Most babies’ skin peels after birth because they have been in fluid for many months. This generalized peeling is completely normal and requires no treatment. Oils or lotions are not necessary and may irritate or clog baby’s skin.
Hands and feet
It’s common for the baby’s hands and feet to be a blue-gray color in the first few days of life because the baby’s circulatory system is not yet efficient at getting blood to these distant parts. It is most noticeable when baby is cold. This is normal and requires no treatment or special care.
Some babies develop a blotchy, red rash within 24 to 48 hours after birth. This is harmless and disappears without treatment in a few days. If any rash is weeping (has drainage), bring it to the attention of your pediatrician. Please ask the nurses or your pediatrician about any rash your infant has.
Some babies have patches of pink on the nose, eyelids and neck, commonly called “stork bites.” Usually they fade slowly and disappear by two years of age.
White spots on face
White pimple-like spots, called “milia,” on your baby’s nose, chin and cheeks are due to clogged oil glands. These are normal and will disappear in one to two weeks.
Dark bluish-gray patches on the back and buttocks are called “Mongolian spots,” and fade gradually during the first or second year of life.
You may notice that your baby is quite hairy on the shoulders, ears and back. This will gradually fall off.
Swollen breasts on baby
The breasts of both boys and girls may be swollen for the first three to five days after birth. This is common in newborns due to the passing of the mother’s hormones before birth. If redness or tenderness accompanies, please bring this to the attention of your pediatrician or nurse.
It is common to see swelling of genitals in newborns after birth. There may also be a small amount of blood and white mucous discharge from the vagina. This is due to hormones the mother passed the baby before birth.
During pregnancy, your baby needs more red blood cells to carry oxygen than he or she needs after birth.
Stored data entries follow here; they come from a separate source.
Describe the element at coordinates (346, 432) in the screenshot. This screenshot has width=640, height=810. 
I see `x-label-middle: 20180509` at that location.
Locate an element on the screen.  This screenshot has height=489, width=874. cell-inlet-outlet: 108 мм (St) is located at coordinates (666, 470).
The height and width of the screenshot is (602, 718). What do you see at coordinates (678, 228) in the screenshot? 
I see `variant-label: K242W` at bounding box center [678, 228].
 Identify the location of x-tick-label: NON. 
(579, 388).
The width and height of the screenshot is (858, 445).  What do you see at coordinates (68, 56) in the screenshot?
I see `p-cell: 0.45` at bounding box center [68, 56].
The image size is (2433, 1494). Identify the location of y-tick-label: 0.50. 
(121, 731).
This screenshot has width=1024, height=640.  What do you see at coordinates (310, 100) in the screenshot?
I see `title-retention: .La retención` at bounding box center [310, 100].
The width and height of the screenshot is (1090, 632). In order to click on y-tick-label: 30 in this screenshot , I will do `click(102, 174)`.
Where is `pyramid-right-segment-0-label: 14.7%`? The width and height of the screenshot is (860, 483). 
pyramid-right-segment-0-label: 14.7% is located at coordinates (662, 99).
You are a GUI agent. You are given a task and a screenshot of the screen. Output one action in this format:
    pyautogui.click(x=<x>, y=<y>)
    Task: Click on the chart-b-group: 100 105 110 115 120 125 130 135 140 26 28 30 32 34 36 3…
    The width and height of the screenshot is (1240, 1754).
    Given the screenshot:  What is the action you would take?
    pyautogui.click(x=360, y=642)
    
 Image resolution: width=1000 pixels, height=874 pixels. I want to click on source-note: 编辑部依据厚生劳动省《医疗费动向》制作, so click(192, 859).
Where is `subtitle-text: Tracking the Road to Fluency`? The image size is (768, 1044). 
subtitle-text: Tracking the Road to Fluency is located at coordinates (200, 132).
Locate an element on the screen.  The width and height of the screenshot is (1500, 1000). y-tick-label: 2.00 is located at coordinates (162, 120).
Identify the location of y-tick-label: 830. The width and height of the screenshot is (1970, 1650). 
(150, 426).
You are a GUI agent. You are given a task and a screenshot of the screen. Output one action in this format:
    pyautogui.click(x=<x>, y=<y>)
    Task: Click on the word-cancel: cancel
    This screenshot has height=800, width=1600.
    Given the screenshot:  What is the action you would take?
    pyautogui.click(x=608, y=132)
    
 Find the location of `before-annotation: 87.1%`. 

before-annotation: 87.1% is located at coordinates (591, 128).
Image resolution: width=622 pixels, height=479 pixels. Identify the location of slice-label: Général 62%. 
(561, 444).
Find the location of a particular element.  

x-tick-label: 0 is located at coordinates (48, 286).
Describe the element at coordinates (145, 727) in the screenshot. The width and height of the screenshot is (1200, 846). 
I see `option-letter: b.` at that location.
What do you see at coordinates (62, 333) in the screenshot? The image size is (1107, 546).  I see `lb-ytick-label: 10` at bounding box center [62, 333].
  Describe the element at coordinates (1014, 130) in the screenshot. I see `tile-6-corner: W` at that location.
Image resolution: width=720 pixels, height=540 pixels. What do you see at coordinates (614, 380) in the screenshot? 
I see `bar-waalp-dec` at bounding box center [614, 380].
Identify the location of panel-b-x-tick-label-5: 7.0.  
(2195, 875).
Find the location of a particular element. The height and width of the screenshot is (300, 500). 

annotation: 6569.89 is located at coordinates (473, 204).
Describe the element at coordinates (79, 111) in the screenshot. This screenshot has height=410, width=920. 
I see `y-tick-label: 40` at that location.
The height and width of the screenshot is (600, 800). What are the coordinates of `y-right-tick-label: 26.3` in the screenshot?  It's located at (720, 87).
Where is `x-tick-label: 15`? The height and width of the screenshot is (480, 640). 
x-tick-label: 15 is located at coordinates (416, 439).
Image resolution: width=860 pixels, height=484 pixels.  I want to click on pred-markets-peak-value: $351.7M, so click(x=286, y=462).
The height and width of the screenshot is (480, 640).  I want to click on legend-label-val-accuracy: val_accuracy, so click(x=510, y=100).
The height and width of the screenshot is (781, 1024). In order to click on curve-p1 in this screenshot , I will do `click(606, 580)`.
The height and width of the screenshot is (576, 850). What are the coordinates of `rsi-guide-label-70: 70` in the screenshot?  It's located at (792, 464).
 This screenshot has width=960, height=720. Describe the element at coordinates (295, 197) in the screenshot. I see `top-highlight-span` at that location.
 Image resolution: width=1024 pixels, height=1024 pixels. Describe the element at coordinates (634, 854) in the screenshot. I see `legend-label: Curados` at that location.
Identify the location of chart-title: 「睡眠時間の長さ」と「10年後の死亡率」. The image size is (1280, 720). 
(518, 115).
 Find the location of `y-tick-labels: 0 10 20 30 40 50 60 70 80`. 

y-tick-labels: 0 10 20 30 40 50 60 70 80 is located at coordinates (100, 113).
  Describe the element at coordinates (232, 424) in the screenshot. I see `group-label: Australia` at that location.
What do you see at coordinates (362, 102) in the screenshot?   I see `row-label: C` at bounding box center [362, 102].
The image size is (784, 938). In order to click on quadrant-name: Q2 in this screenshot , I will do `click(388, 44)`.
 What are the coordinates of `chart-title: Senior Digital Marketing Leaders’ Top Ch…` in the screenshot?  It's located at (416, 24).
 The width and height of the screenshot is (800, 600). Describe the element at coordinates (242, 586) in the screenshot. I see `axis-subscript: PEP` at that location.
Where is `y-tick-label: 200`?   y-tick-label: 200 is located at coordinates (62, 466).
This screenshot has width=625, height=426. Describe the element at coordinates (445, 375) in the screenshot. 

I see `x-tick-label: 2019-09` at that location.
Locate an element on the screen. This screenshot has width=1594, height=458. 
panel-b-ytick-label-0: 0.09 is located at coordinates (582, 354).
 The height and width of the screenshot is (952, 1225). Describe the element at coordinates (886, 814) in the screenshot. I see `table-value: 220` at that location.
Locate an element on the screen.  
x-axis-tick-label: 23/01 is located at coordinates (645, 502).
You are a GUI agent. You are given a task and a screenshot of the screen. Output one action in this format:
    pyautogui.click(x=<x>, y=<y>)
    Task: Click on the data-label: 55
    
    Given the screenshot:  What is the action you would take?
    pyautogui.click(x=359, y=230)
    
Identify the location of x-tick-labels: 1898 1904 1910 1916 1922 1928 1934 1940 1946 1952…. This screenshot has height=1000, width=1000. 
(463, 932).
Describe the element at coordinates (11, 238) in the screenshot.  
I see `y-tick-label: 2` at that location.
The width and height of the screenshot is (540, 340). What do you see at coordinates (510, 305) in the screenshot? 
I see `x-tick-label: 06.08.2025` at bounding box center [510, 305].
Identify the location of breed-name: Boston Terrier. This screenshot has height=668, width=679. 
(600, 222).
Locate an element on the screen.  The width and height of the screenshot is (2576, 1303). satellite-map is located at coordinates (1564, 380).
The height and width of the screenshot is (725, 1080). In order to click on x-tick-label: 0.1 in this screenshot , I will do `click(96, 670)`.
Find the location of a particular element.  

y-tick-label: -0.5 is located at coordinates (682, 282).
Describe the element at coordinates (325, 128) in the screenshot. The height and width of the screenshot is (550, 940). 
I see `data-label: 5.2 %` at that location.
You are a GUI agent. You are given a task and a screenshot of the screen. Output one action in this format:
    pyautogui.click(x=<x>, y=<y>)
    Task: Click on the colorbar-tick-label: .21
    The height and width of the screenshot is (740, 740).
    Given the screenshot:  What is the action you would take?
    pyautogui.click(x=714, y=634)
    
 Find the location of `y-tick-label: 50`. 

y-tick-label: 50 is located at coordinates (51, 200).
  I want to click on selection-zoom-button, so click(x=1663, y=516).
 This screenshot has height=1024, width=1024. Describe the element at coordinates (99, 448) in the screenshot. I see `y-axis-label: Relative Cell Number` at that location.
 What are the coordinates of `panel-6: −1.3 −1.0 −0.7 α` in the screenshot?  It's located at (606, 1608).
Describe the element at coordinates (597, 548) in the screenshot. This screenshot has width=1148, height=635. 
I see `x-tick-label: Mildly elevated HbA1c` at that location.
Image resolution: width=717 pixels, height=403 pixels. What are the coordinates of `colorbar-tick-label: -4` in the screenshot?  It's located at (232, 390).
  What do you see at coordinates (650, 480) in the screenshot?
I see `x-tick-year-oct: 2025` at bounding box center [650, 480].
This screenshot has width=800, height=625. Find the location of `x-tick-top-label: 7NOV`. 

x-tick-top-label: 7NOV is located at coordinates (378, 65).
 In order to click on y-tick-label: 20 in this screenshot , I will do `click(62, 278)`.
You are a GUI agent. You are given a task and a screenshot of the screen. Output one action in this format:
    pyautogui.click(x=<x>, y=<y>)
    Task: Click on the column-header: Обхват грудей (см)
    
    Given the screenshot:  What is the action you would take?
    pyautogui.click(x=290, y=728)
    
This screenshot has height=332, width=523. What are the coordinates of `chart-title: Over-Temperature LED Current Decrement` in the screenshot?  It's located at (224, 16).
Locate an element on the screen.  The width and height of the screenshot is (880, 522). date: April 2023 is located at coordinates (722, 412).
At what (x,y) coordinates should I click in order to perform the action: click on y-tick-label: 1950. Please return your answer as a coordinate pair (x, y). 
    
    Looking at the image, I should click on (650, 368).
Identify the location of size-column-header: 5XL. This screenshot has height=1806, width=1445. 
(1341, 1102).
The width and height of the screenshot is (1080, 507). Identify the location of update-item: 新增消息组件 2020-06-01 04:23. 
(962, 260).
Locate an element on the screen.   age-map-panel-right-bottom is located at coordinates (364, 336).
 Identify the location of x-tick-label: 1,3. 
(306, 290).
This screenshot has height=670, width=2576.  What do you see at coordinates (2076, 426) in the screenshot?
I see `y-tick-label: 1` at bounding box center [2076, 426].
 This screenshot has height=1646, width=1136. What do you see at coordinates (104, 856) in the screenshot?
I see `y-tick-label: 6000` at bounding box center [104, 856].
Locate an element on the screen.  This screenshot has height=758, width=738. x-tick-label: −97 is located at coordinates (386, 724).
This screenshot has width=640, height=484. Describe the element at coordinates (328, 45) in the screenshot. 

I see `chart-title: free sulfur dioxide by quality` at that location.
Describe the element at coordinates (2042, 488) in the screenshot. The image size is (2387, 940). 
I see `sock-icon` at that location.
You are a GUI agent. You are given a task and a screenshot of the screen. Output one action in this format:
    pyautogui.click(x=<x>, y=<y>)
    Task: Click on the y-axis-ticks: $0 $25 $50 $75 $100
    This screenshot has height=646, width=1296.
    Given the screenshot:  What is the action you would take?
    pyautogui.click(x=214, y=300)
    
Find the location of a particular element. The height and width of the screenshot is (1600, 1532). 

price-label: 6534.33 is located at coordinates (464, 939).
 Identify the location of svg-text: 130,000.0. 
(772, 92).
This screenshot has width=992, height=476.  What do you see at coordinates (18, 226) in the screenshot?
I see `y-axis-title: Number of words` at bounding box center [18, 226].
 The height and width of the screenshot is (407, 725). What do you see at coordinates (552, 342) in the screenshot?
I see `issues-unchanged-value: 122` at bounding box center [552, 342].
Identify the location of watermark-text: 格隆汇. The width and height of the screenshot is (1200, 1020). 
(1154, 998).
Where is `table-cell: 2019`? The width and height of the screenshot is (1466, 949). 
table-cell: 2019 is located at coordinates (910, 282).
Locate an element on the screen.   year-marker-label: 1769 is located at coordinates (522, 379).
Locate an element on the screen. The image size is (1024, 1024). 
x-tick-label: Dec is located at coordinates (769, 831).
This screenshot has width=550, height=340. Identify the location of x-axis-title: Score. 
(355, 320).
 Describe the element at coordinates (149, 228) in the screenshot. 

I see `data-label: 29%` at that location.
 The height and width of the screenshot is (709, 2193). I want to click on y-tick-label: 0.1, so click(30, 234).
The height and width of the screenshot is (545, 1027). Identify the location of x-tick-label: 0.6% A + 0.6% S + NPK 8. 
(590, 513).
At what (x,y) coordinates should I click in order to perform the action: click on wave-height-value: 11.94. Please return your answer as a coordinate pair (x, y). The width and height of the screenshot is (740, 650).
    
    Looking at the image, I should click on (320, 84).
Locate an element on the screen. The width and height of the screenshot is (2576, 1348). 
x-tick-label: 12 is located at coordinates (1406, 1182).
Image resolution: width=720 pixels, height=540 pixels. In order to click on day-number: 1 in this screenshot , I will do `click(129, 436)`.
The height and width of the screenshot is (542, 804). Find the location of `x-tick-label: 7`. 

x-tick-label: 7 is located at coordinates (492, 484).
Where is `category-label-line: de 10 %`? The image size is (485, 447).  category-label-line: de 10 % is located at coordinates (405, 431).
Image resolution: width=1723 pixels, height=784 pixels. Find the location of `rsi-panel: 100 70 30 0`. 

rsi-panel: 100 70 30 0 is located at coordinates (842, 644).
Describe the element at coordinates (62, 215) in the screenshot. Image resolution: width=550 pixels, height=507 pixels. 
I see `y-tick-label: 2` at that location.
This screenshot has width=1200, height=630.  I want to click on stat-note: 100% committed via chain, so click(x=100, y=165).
The red blood cells that are no longer needed break down. A substance released by this process is call bilirubin.
Bilirubin sometimes builds up in the baby’s blood and causes the skin to appear yellow or tan, and the whites of the eyes to be yellow. Jaundice is the name for yellow color. Jaundice is very treatable and rarely serious.
Most jaundice caused by this normal adjustment following birth requires no treatment. It is called “physiological jaundice.” This jaundice reaches its peak in three to five days after birth and then begins to disappear. Babies excrete bilirubin naturally in their stool. Your pediatrician may suggest feeding your baby more frequently. There is no need to place your baby near a sunny window. Even short exposure to sunlight can cause injury and burn baby’s skin.
Certain infants are at increased risk for jaundice. These include infants whose blood type is different than their mother’s, premature babies, and infants who become sick with infections shortly after birth.
If the bilirubin level is too high (measured by a blood test), a special light treatment called phototherapy may be needed to help your baby’s body get rid of the bilirubin.